Low returns, volatility top survey fears


Friday, December 2nd, 2016

But 96% of institutional investors surveyed in 25 countries believe they can beat their benchmarks

JONATHAN RATNER
The Vancouver Sun

Low returns and market volatility topped the list of concerns in Fidelity Investments’ annual survey of more than 900 institutional investors with US$21 trillion of investable assets.

Thirty per cent of respondents cited the low-return environment as their primary worry, followed by volatility at 27 per cent.

“Expectations that strengthening economies would build enough momentum to support higher interest rates and diminished volatility have not borne out, particularly in emerging Asia and Europe,” said Derek Young, vice-chairman of Fidelity Institutional Asset Management and president of Fidelity Global Asset Allocation.

The Fidelity Global Institutional Survey, which is now in its 14th year and includes investors in 25 countries, also showed that institutions are growing more concerned about capital markets. Despite these issues, 96 per cent of institutional investors surveyed believe they can beat their benchmarks.

The group is targeting an average return of approximately six per cent per year, in addition to two per cent alpha, and short-term decisions are being credited for those excess returns.

Institutional investors remain confident in their return prospects due to their access to superior money managers. They also have demonstrated a willingness to move away from public markets.

On a global basis, 72 per cent of institutional investors said they plan to increase their exposure to illiquid alternatives in 2017 and 2018.

Domestic fixed income (64 per cent), cash (55 per cent) and liquid alternatives (42 per cent) were the other areas where increased allocation is expected to occur.

However, institutional investors in the U.S. are bucking this trend, and seem to have adopted a “waitand-see” approach.

The percentage of this group expecting to move away from domestic equity has fallen from 51 per cent in 2012, to 28 per cent this year.

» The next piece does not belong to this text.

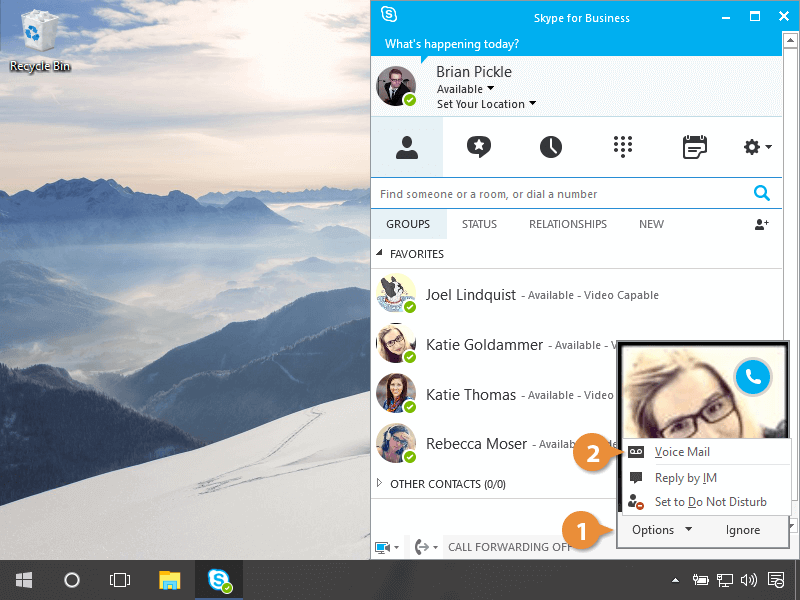
Task: Click the Ignore button
Action: (742, 530)
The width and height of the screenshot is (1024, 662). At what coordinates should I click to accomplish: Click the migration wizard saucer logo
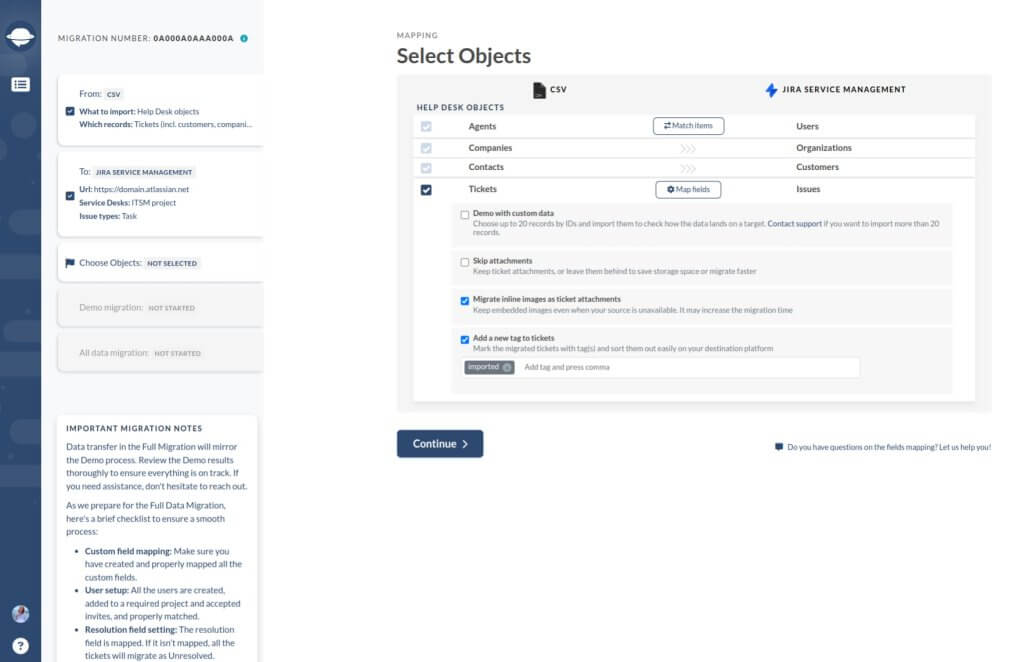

Meanwhile, the number of respondents who plan to increase their allocation to U.S. equities has risen to just 11 per cent from eight per cent in 2012.

“With 2017 just around the corner, the asset allocation outlook for global institutional investors appears to be driven largely by the local economic realities and political uncertainties in which they’re operating,” said Scott Couto, president of Fidelity Institutional Asset Management.

He noted that with the Federal Reserve expected to produce its first rate hike in 12 months, it’s understandable why many U.S. investors are hitting the pause button when it comes to asset allocation changes.